Memorial Sloan Kettering Reports Breakthroughs in Stem Cell Memory, Cancer DNA Mapping, and Immune Evasion
Memorial Sloan Kettering’s March 2026 report reveals breakthroughs in skin stem cell memory, a 48,000-patient DNA map, and how BAF helps cancer hide.
By: AXL Media
Published: Mar 28, 2026, 11:08 AM EDT
Source: Information for this report was sourced from Memorial Sloan Kettering Cancer Center

The Long-Lasting Epigenetic Legacy of Inflammation
Skin stem cells, the primary engines of tissue regeneration, have been found to harbor a sophisticated form of molecular memory that persists for over a year. A collaborative study between MSK and Rockefeller University utilized AI modeling to prove that past inflammation leaves certain DNA regions, known as long-term memory domains, permanently accessible. This structural change allows cells to react more efficiently to future injuries but may also contribute to the long-term tissue dysfunction associated with aging. By deciphering the mathematical instructions within the genome, researchers can now predict which cells will retain these heritable changes, offering a new window into how repeated stress shapes disease susceptibility over time.

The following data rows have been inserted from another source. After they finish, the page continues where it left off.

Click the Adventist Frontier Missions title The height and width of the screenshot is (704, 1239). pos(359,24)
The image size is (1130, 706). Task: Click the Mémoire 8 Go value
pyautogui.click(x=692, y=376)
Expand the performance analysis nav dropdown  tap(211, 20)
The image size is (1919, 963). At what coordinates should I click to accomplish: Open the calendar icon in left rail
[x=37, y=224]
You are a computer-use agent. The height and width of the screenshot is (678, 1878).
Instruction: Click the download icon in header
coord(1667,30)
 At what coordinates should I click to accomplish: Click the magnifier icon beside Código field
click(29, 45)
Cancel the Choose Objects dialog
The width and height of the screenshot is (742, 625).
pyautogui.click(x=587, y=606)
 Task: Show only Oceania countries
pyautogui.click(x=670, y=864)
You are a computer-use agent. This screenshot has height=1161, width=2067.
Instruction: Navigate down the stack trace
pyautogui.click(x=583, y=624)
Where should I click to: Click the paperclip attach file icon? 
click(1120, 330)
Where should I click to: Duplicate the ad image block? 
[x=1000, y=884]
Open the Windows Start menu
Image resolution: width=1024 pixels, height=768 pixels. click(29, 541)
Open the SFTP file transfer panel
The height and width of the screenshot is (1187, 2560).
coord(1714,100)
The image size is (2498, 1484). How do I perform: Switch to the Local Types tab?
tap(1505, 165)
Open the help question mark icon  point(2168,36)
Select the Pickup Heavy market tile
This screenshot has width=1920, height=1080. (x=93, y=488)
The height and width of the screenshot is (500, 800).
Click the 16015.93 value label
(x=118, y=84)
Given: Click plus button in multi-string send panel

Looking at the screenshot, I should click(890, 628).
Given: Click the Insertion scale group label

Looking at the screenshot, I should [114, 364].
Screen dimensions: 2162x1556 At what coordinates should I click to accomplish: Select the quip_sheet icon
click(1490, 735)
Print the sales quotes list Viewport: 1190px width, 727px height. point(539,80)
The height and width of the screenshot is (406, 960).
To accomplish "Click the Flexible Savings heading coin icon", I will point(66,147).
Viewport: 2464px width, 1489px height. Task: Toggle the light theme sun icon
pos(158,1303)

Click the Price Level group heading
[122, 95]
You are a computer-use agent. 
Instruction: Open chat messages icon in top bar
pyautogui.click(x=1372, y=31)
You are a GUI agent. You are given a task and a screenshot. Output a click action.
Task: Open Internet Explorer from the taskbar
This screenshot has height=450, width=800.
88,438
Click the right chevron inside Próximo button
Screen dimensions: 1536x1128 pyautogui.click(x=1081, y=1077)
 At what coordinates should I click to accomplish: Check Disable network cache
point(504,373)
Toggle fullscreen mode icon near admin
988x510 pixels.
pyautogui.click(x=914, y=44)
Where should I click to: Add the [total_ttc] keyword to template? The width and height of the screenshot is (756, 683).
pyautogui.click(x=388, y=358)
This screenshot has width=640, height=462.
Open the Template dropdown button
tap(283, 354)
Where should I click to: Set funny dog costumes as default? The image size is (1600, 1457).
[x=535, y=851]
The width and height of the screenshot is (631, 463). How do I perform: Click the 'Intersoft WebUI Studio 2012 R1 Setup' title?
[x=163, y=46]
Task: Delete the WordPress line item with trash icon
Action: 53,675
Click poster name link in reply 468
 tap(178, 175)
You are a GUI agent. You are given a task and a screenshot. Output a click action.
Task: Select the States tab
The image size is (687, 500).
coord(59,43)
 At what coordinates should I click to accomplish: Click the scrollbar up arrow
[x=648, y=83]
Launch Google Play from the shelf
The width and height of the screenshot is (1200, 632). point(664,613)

Mapping the Genomic Complexity of 450 Cancer Types
In one of the most comprehensive genetic studies to date, MSK researchers analyzed the DNA of more than 48,000 patients using the MSK-IMPACT® sequencing tool. The data, published in Cancer Cell, reveals a critical nuance in personalized oncology: the same genetic mutation can have vastly different impacts depending on the cancer type. While a mutation might be a primary driver in common cancers, it often plays a secondary or late-stage role when found in unexpected tumor types. This detailed map suggests that a one-size-fits-all approach to mutation-targeted therapy is insufficient and that a more refined classification system is necessary to accurately match patients with the most effective treatments.
How BAF Shields Unstable Cells from Immune Attack
Chromosomal instability is a hallmark of many aggressive cancers, often leading to the formation of "micronuclei" that should naturally trigger an immune response. However, a new study from the Sloan Kettering Institute identifies a protein called BAF as a key protector that helps cancer cells hide this abnormality. BAF works by recruiting an enzyme to break down errant DNA before the immune-sensing protein cGAS can detect it. By removing BAF in laboratory settings, researchers were able to "unmask" the cancer cells, triggering a robust immune attack. This suggests that BAF represents a significant therapeutic vulnerability that could be exploited to make "invisible" tumors visible to the body’s natural defenses.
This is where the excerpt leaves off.